Task to carry out
In the records below, find the line holding "Click the plus icon beside 360131008000" and the line holding "Click the stop". Set down both, with every line between them, exactly.

Data for review

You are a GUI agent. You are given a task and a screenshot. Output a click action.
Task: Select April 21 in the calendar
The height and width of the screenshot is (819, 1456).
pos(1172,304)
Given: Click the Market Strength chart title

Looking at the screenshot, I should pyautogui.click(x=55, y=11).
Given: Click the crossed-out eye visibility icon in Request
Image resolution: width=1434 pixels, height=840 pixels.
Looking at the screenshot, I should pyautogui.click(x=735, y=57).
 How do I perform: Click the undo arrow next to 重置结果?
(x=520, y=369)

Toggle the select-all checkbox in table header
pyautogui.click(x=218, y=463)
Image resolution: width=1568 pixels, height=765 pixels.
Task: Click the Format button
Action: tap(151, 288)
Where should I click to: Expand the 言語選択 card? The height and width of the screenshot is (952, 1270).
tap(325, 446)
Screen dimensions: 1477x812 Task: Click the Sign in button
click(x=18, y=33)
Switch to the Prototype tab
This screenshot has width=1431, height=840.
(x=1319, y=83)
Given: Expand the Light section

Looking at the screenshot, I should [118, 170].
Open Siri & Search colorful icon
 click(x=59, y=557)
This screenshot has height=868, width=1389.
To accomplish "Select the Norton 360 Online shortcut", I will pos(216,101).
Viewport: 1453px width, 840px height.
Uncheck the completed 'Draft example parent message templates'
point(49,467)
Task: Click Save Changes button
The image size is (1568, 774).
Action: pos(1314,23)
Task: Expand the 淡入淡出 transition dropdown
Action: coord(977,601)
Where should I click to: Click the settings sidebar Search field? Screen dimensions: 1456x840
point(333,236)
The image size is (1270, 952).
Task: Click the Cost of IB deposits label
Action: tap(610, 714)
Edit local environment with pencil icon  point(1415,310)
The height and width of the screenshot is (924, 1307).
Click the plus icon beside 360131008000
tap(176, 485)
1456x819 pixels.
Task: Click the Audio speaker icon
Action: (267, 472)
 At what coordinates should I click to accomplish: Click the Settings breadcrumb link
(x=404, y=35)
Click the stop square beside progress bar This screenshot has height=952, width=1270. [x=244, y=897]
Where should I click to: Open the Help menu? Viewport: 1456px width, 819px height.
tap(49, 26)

Finished exercise
Click the plus icon beside 360131008000
tap(176, 485)
1456x819 pixels.
Task: Click the Audio speaker icon
Action: (267, 472)
 At what coordinates should I click to accomplish: Click the Settings breadcrumb link
(x=404, y=35)
Click the stop square beside progress bar This screenshot has height=952, width=1270. [x=244, y=897]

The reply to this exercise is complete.